── PASSAGE GIVEN

Quote from: Faid;2624169
Anyway:
Quote from: Popper, The Poverty of Historicism, pages 132-133
The thesis of the unity of the scientific method, whose application to theoretical sciences I have just been defending, can be extended, with certain limitations, even to the field of historical sciences. And this can be done without giving up the fundamental distinction between theoretical and historical sciences- for example, between sociology or economic theory or political theory on the one hand, and social, economical and political history on the other- a distinction which has been so often and emphatically reaffirmed by the best historians. It is the distinction between the interest in universal laws and the interest in particular facts. I wish to defend the view, so often attacked as old-fashioned by historicists, that history is characterized by its interest in actual, singular, or specific events, rather than in laws or generalizations. [emphasis in original]

This view is perfectly compatible with the analysis of scientific method, and especially of causal explanation given in the preceding section. The situation is simply this: while the theoretical sciences are mainly interested in finding and testing universal laws, the historical sciences take all kinds of universal laws for granted and are mainly interested in finding and testing singular statements.
Quote from: Popper, again
some people think that I have denied scientific character to the historical sciences, such as palaeontology, or the history of the evolution of life on Earth; or to say, the history of literature, or of technology, or of science.
This is a mistake, and I here wish to affirm that these and other historical sciences have in my opinion scientific character: their hypotheses can in many cases be tested.
It appears as if some people would think that the historical sciences are untestable because they describe unique events. However, the description of unique events can very often be tested by deriving from them testable predictions or retrodictions.

Quote from: Cleland
This  paper  explains  why  historical  science  is  not  inferior  to  experimental  science  when  it  comes  to  testing  hypotheses.  First,  objections  such  as  Gee's  are  based  upon  common  misconceptions  about experimental  practice  and  scientific  methodology  in  general.  Second, the differences in methodology that actually do exist between historical and  experimental  science  are  founded  upon  a  remarkably  pervasive feature of nature: a causal asymmetry between present and past events, on  the  one  hand,  and  present  and  future  events,  on  the  other. Insofar as each practice is tailored to exploit the information that nature puts at its disposal for evaluating hypotheses, and the character of that information differs, neither practice can be held up as more objective or rational than the other.

────
── RECORDS TO PROCESS

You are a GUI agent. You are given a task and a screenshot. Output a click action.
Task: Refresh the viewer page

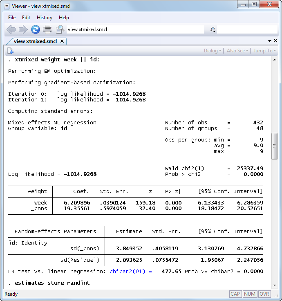(x=36, y=29)
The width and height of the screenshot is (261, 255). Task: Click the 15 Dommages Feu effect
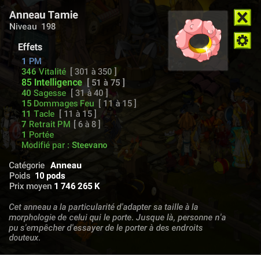[58, 104]
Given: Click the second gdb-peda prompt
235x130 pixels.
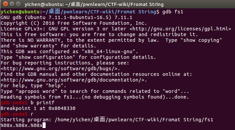Looking at the screenshot, I should click(14, 114).
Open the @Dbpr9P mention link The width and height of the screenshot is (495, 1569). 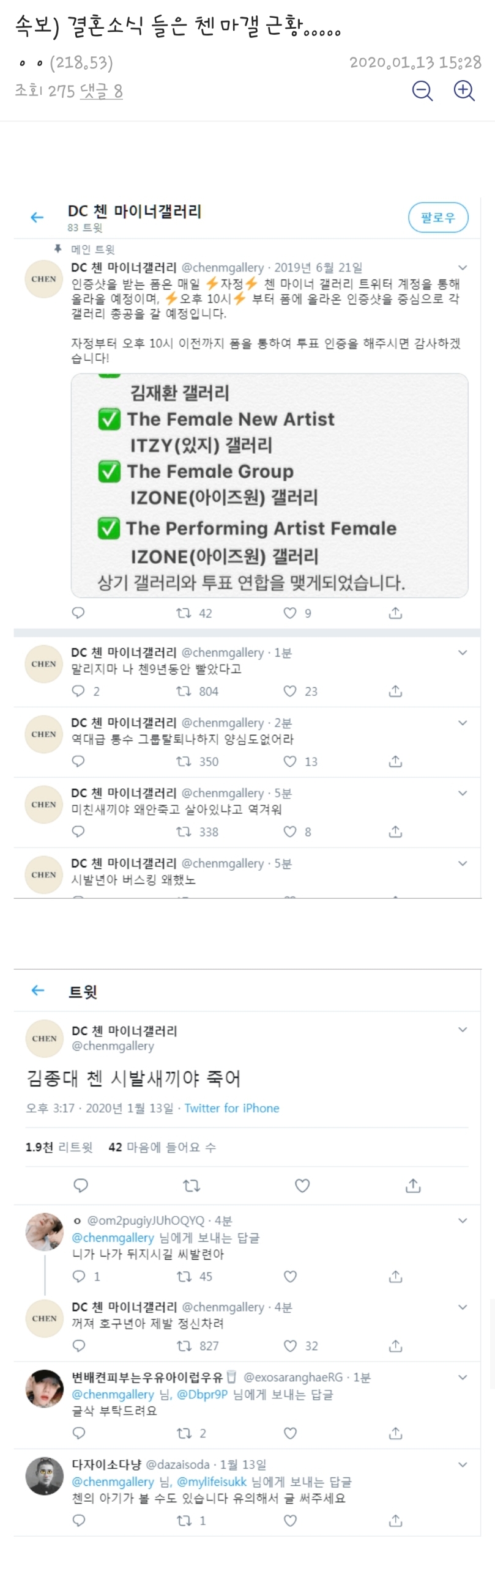pos(202,1395)

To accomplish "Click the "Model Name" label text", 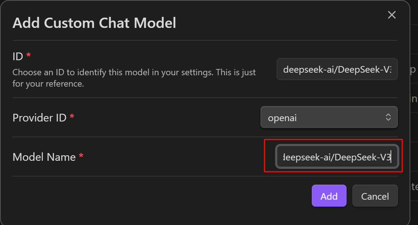I will pos(44,157).
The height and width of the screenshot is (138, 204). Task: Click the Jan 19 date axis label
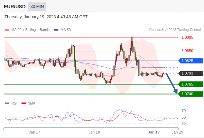(154, 132)
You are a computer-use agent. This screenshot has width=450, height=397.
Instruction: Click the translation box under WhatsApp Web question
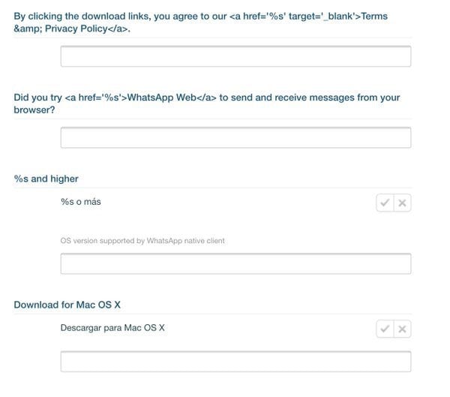[x=236, y=137]
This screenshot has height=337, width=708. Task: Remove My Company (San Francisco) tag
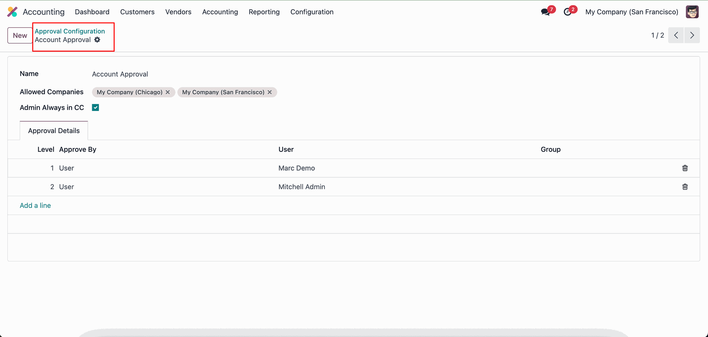coord(270,92)
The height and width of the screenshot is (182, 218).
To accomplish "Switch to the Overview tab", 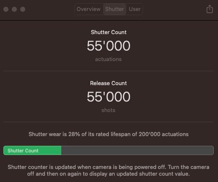I will 88,9.
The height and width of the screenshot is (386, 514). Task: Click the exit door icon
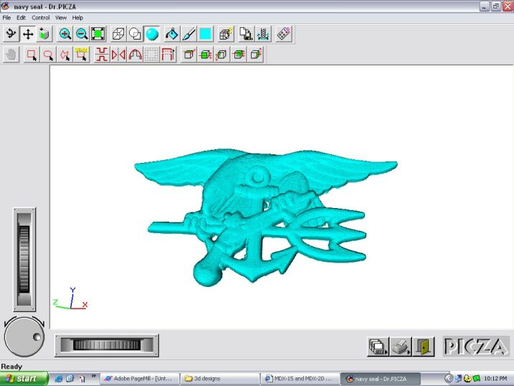[x=424, y=347]
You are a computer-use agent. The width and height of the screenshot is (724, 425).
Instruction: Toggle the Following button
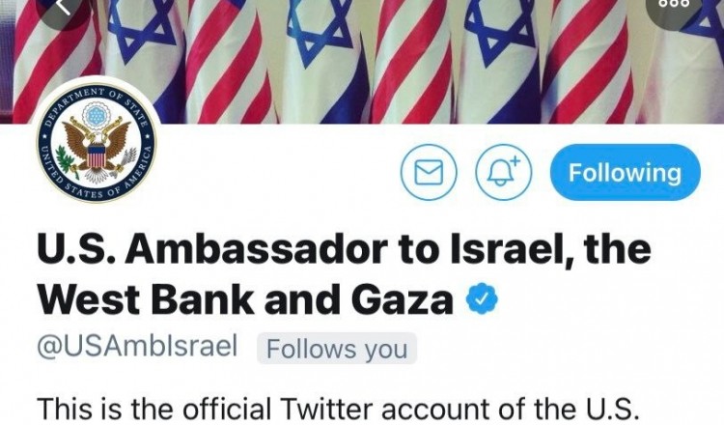[x=626, y=172]
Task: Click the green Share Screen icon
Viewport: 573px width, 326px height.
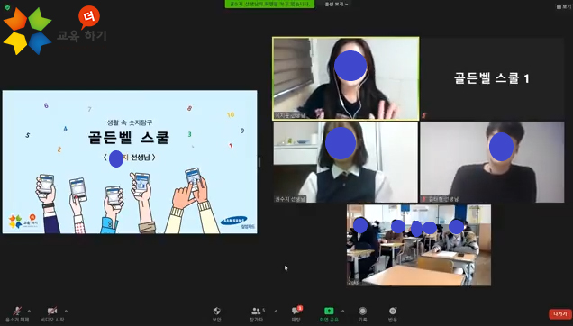Action: pyautogui.click(x=329, y=314)
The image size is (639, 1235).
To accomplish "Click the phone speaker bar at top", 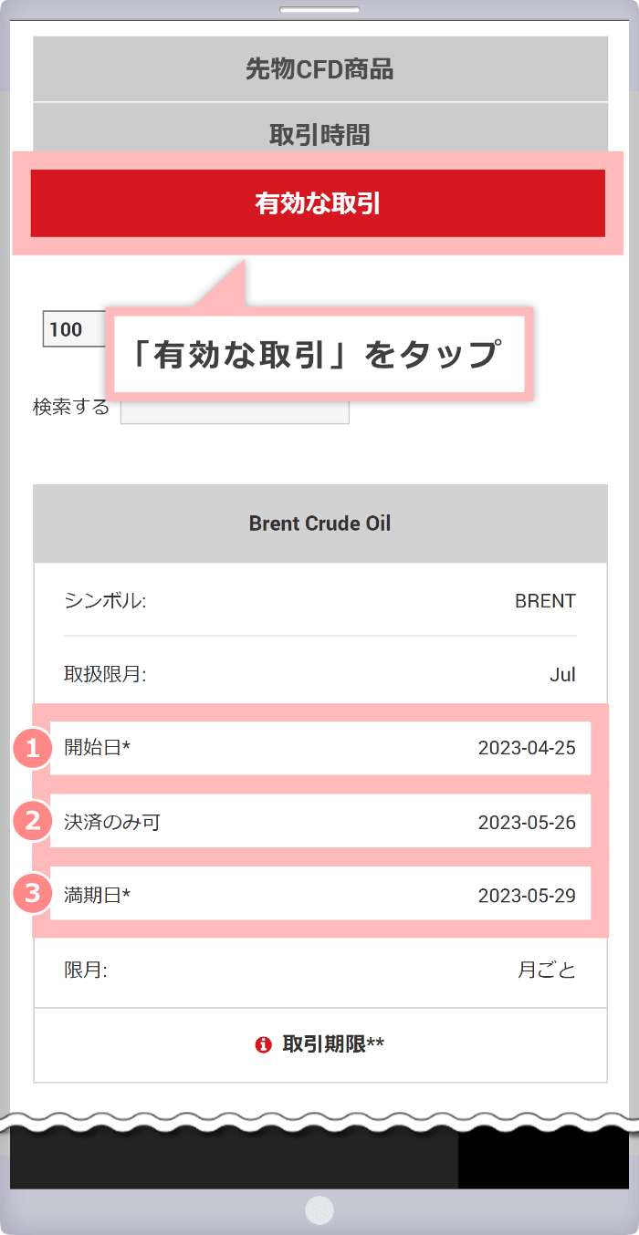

────

▸ **WHAT TO DO**:
A - Reproduce the passage on historical science in full, word for word.
B - In the entries, rewrite the lines from the one holding "Task: Click the green Share Screen icon" through the end of the entries, inclusive, with "speaker bar" changed to "earpiece grille" and nothing else altered. Leave the pictures out.
The entries have no connection to the passage on historical science.

▸ **SOLUTIONS PER TASK**:
A -
Quote from: Faid;2624169
Anyway:
Quote from: Popper, The Poverty of Historicism, pages 132-133
The thesis of the unity of the scientific method, whose application to theoretical sciences I have just been defending, can be extended, with certain limitations, even to the field of historical sciences. And this can be done without giving up the fundamental distinction between theoretical and historical sciences- for example, between sociology or economic theory or political theory on the one hand, and social, economical and political history on the other- a distinction which has been so often and emphatically reaffirmed by the best historians. It is the distinction between the interest in universal laws and the interest in particular facts. I wish to defend the view, so often attacked as old-fashioned by historicists, that history is characterized by its interest in actual, singular, or specific events, rather than in laws or generalizations. [emphasis in original]

This view is perfectly compatible with the analysis of scientific method, and especially of causal explanation given in the preceding section. The situation is simply this: while the theoretical sciences are mainly interested in finding and testing universal laws, the historical sciences take all kinds of universal laws for granted and are mainly interested in finding and testing singular statements.
Quote from: Popper, again
some people think that I have denied scientific character to the historical sciences, such as palaeontology, or the history of the evolution of life on Earth; or to say, the history of literature, or of technology, or of science.
This is a mistake, and I here wish to affirm that these and other historical sciences have in my opinion scientific character: their hypotheses can in many cases be tested.
It appears as if some people would think that the historical sciences are untestable because they describe unique events. However, the description of unique events can very often be tested by deriving from them testable predictions or retrodictions.

Quote from: Cleland
This  paper  explains  why  historical  science  is  not  inferior  to  experimental  science  when  it  comes  to  testing  hypotheses.  First,  objections  such  as  Gee's  are  based  upon  common  misconceptions  about experimental  practice  and  scientific  methodology  in  general.  Second, the differences in methodology that actually do exist between historical and  experimental  science  are  founded  upon  a  remarkably  pervasive feature of nature: a causal asymmetry between present and past events, on  the  one  hand,  and  present  and  future  events,  on  the  other. Insofar as each practice is tailored to exploit the information that nature puts at its disposal for evaluating hypotheses, and the character of that information differs, neither practice can be held up as more objective or rational than the other.

B -
Task: Click the green Share Screen icon
Viewport: 573px width, 326px height.
Action: pyautogui.click(x=329, y=314)
The image size is (639, 1235).
To accomplish "Click the phone earpiece grille at top", 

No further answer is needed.